While Pritchard didn’t get into the potential for applying shopper data to CTV buys, he did note a surprising number: 11% of the packaged-goods giant’s media spend already goes to retail search. That’s out of a reported $8.1 billion in reported global ad spending for the fiscal year ended June 30, the lion’s share of which is on media.
Retail search—bought through keyword bids on e-commerce sites—is the killer app of most online retail media operations today, but it’s also the same data that increasingly can be applied to CTV buys.
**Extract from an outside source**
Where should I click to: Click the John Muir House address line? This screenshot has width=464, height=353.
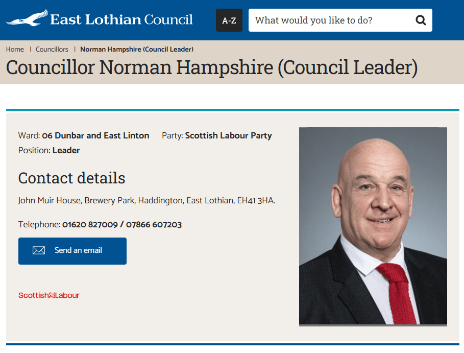(x=146, y=200)
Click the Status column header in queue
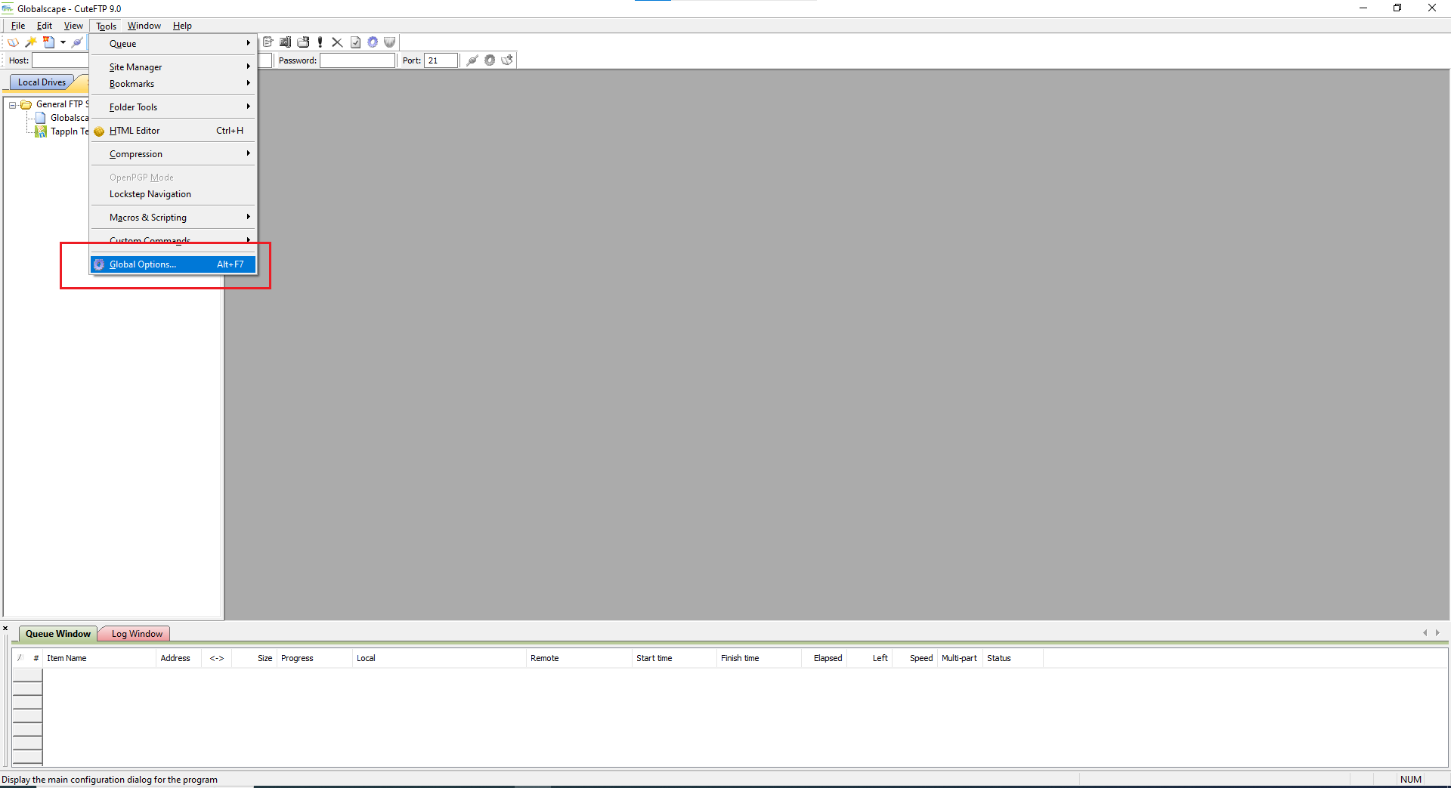 pyautogui.click(x=998, y=658)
Related: Why brands are turning to data clean rooms
Retail data as CTV amplifier
Much of the CPG shift to CTV so far has been driven by following audiences from linear TV in search of unduplicated reach, said Marci Raible, VP of global media and marketing services for Campbell Soup Co. Some of the migration, too, was driven by tight inventory of live linear TV programming early in the pandemic, she said. But the availability of shopper data to shape CTV media plans is only likely to attract more spending, she said.
“Retailer data in totality is a huge opportunity,” Raible said.
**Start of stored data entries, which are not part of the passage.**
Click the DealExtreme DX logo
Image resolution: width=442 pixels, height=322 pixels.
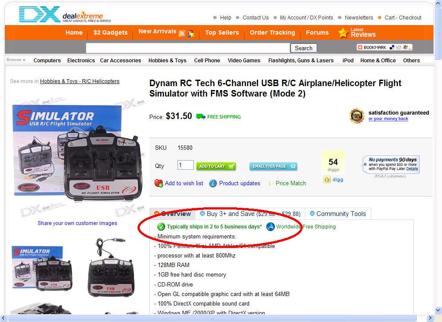pyautogui.click(x=65, y=14)
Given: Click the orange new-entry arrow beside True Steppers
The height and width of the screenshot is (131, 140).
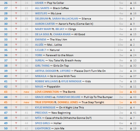Looking at the screenshot, I should coord(16,102).
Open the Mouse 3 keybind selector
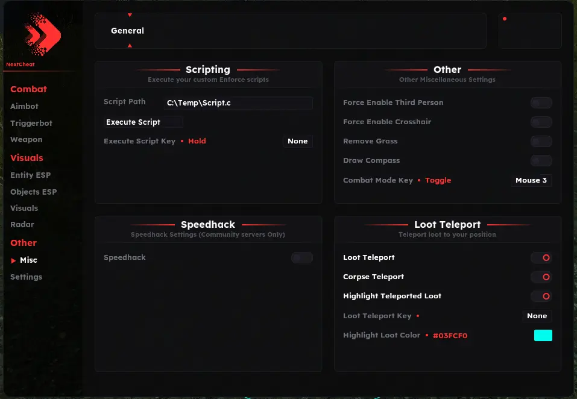The width and height of the screenshot is (577, 399). pyautogui.click(x=531, y=180)
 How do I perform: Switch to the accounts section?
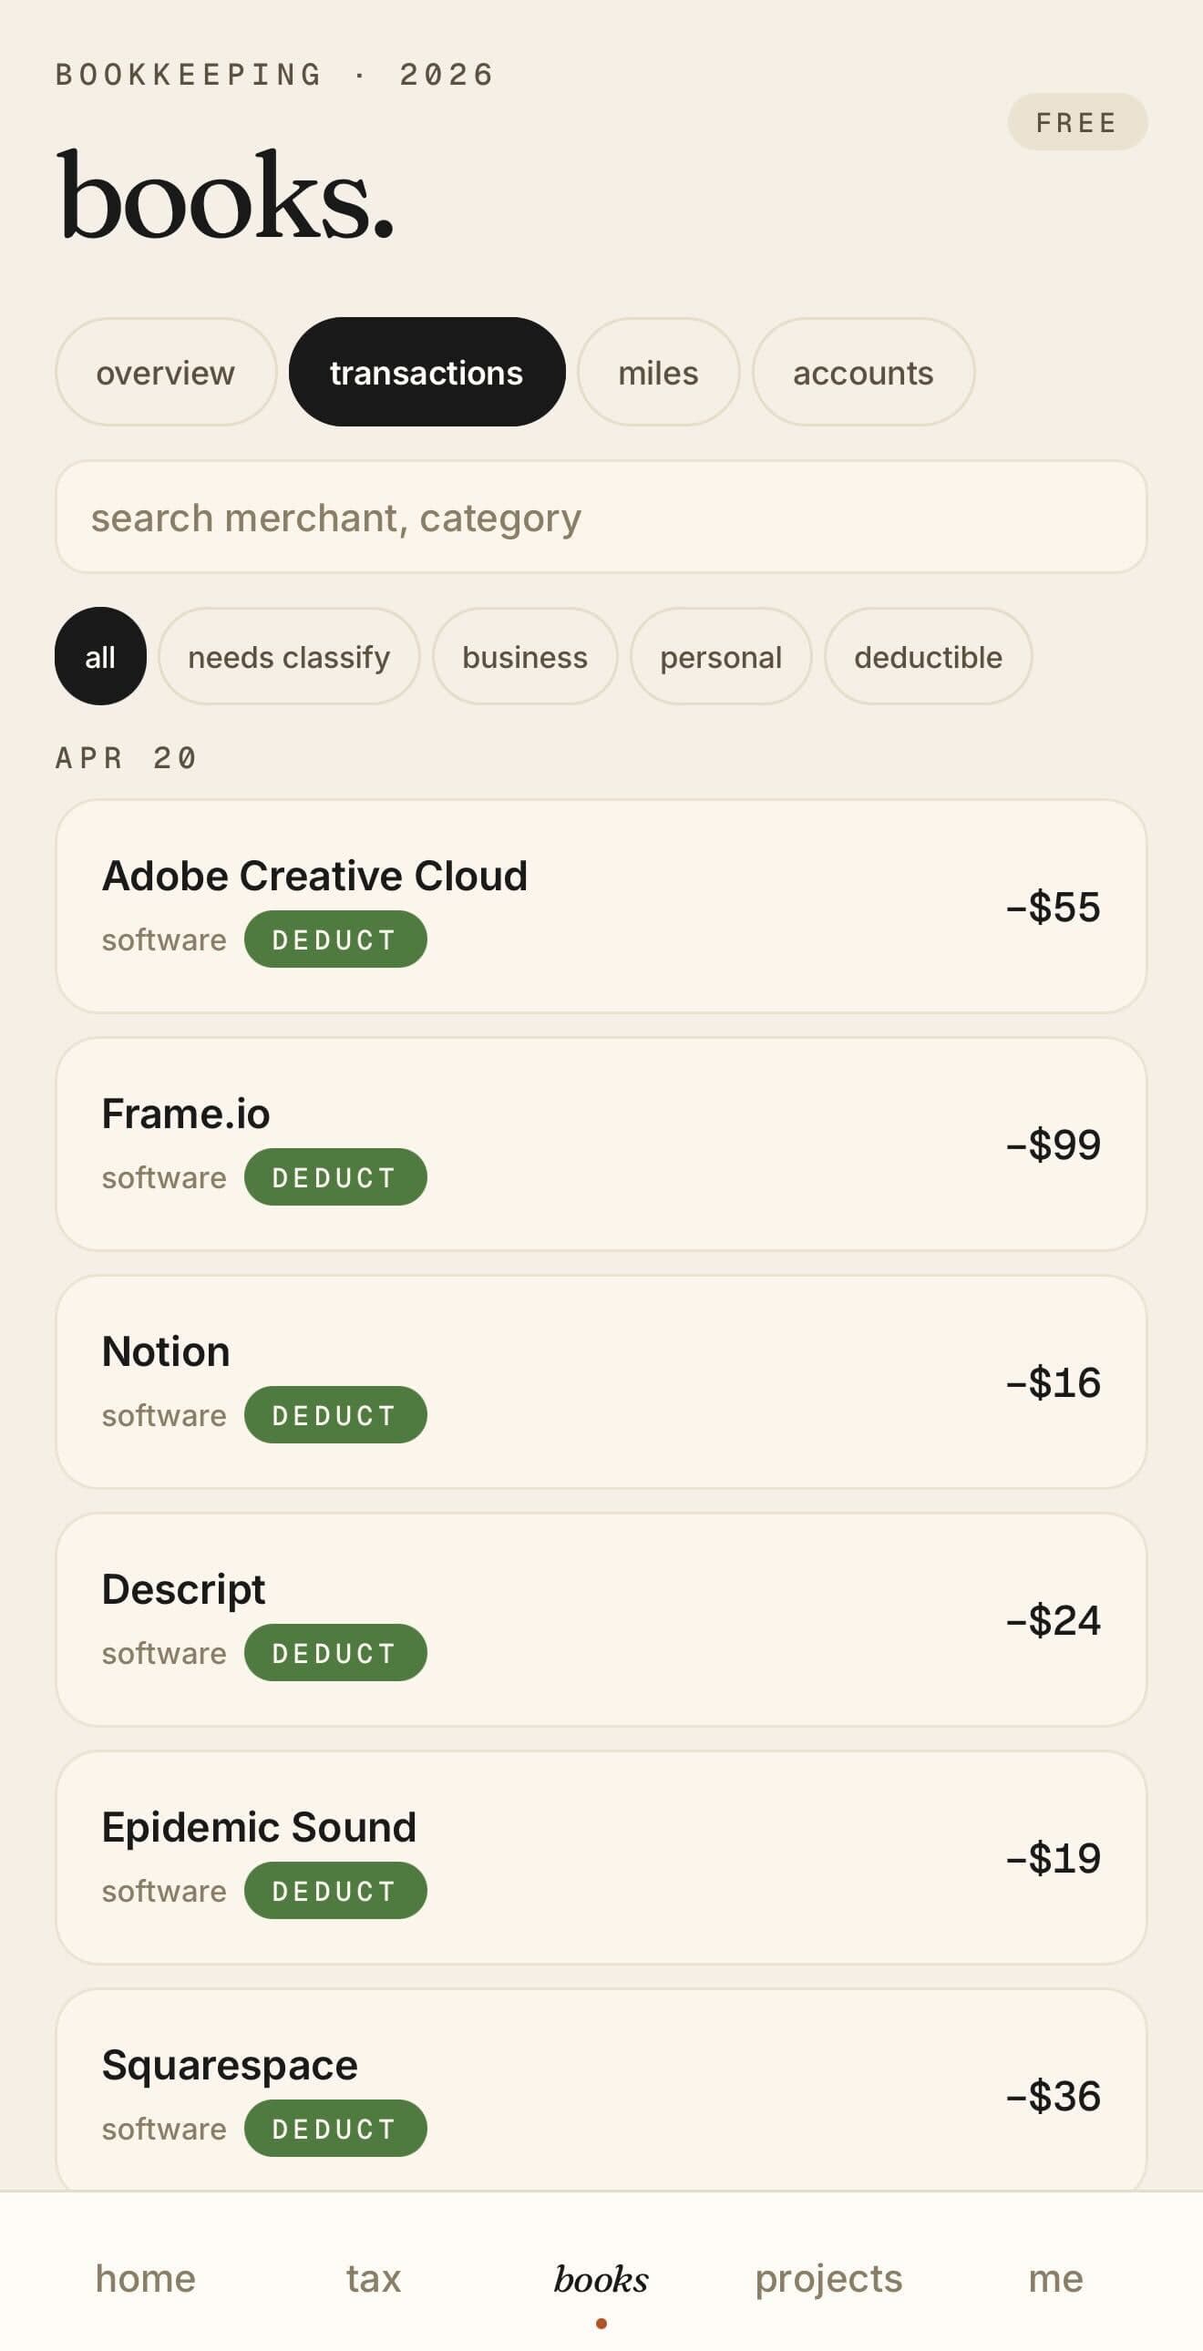point(863,372)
Publicis Groupe’s Epsilon has seen roughly 60% growth in CPG spending on CTV this year compared to last, said Dan Perez, VP of CPG Media Solutions for the analytics agency, and that’s been driven largely by the decline of linear and cable TV audiences. But the availability of better data, particularly from shopper programs, is also a factor.
“It’s a data-centric way for brands to reach their consumers in a more efficient, effective way at scale,” he said.
But one issue for brands is that retailers are largely keeping their data behind walled gardens, Raible said, and that will make it harder for brand marketers to apply their data across broader CTV buys.
The big five retail programs for CPG advertisers—Amazon, Kroger, Walmart, Target and Albertson’s—all have ventured into the CTV data targeting arena, Perez said. But the problem is that they’re all coming in as walled gardens, so building programs across retailers is harder and more time-consuming.
The retailer-by-retailer breakdown also has made it more likely that such spending will be limited to joint business plans with each retailer, which are more likely to be the bailiwick of shopper or sales teams that may not have access to the consumer media budgets of CPG marketers, he said. Programs also have different rules and capabilities for how CPG brands might be able to match their own first-party data with shopper data or streaming network identities in targeting.